# Work to be completed:
Write the data below out again in full, exactly as shown.

§ §

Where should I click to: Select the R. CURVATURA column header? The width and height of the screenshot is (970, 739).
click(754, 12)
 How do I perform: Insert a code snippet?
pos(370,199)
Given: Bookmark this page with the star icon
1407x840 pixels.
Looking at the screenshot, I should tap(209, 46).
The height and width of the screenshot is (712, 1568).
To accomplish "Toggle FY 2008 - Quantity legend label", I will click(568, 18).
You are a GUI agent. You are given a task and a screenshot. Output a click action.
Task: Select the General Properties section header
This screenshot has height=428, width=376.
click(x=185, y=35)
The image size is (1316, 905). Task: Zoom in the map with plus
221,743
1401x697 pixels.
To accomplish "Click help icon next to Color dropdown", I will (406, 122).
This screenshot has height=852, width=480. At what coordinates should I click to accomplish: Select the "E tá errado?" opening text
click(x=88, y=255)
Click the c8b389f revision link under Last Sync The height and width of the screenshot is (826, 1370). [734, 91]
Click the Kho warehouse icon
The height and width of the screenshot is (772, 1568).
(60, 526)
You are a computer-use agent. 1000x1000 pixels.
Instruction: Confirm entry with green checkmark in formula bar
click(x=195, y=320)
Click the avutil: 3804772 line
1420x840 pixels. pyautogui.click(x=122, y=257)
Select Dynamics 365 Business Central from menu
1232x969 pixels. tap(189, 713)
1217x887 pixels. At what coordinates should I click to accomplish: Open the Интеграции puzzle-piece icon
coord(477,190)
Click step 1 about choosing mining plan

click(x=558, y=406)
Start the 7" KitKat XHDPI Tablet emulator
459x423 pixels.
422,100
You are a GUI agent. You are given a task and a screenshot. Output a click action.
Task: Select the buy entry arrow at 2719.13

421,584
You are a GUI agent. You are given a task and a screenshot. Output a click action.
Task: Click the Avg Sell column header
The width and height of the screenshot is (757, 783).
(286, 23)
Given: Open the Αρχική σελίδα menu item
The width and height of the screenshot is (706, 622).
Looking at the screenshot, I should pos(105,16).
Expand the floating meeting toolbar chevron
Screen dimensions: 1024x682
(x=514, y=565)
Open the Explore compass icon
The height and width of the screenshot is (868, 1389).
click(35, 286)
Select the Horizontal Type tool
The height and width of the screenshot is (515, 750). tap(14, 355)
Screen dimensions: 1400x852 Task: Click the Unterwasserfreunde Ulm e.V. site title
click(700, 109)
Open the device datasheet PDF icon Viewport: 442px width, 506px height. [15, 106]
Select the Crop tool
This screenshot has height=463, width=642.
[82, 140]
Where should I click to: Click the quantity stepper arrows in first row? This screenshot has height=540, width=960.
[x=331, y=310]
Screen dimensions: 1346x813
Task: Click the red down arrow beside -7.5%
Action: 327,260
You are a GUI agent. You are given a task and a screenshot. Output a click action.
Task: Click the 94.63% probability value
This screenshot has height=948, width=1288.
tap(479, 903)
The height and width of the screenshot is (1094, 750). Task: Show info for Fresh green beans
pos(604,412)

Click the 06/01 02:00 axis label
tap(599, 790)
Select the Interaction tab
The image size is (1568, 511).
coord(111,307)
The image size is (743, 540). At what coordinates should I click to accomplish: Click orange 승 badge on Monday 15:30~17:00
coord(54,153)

§ §

# Output:
Where should I click to: Select the R. CURVATURA column header? The width and height of the screenshot is (970, 739).
click(754, 12)
 How do I perform: Insert a code snippet?
pos(370,199)
Given: Bookmark this page with the star icon
1407x840 pixels.
Looking at the screenshot, I should tap(209, 46).
The height and width of the screenshot is (712, 1568).
To accomplish "Toggle FY 2008 - Quantity legend label", I will click(568, 18).
You are a GUI agent. You are given a task and a screenshot. Output a click action.
Task: Select the General Properties section header
This screenshot has height=428, width=376.
click(x=185, y=35)
The image size is (1316, 905). Task: Zoom in the map with plus
221,743
1401x697 pixels.
To accomplish "Click help icon next to Color dropdown", I will (406, 122).
This screenshot has height=852, width=480. At what coordinates should I click to accomplish: Select the "E tá errado?" opening text
click(x=88, y=255)
Click the c8b389f revision link under Last Sync The height and width of the screenshot is (826, 1370). [734, 91]
Click the Kho warehouse icon
The height and width of the screenshot is (772, 1568).
(60, 526)
You are a computer-use agent. 1000x1000 pixels.
Instruction: Confirm entry with green checkmark in formula bar
click(x=195, y=320)
Click the avutil: 3804772 line
1420x840 pixels. pyautogui.click(x=122, y=257)
Select Dynamics 365 Business Central from menu
1232x969 pixels. tap(189, 713)
1217x887 pixels. At what coordinates should I click to accomplish: Open the Интеграции puzzle-piece icon
coord(477,190)
Click step 1 about choosing mining plan

click(x=558, y=406)
Start the 7" KitKat XHDPI Tablet emulator
459x423 pixels.
422,100
You are a GUI agent. You are given a task and a screenshot. Output a click action.
Task: Select the buy entry arrow at 2719.13

421,584
You are a GUI agent. You are given a task and a screenshot. Output a click action.
Task: Click the Avg Sell column header
The width and height of the screenshot is (757, 783).
(286, 23)
Given: Open the Αρχική σελίδα menu item
The width and height of the screenshot is (706, 622).
Looking at the screenshot, I should pos(105,16).
Expand the floating meeting toolbar chevron
Screen dimensions: 1024x682
(x=514, y=565)
Open the Explore compass icon
The height and width of the screenshot is (868, 1389).
click(35, 286)
Select the Horizontal Type tool
The height and width of the screenshot is (515, 750). tap(14, 355)
Screen dimensions: 1400x852 Task: Click the Unterwasserfreunde Ulm e.V. site title
click(700, 109)
Open the device datasheet PDF icon Viewport: 442px width, 506px height. [15, 106]
Select the Crop tool
This screenshot has height=463, width=642.
[82, 140]
Where should I click to: Click the quantity stepper arrows in first row? This screenshot has height=540, width=960.
[x=331, y=310]
Screen dimensions: 1346x813
Task: Click the red down arrow beside -7.5%
Action: 327,260
You are a GUI agent. You are given a task and a screenshot. Output a click action.
Task: Click the 94.63% probability value
This screenshot has height=948, width=1288.
tap(479, 903)
The height and width of the screenshot is (1094, 750). Task: Show info for Fresh green beans
pos(604,412)

Click the 06/01 02:00 axis label
tap(599, 790)
Select the Interaction tab
The image size is (1568, 511).
coord(111,307)
The image size is (743, 540). At what coordinates should I click to accomplish: Click orange 승 badge on Monday 15:30~17:00
coord(54,153)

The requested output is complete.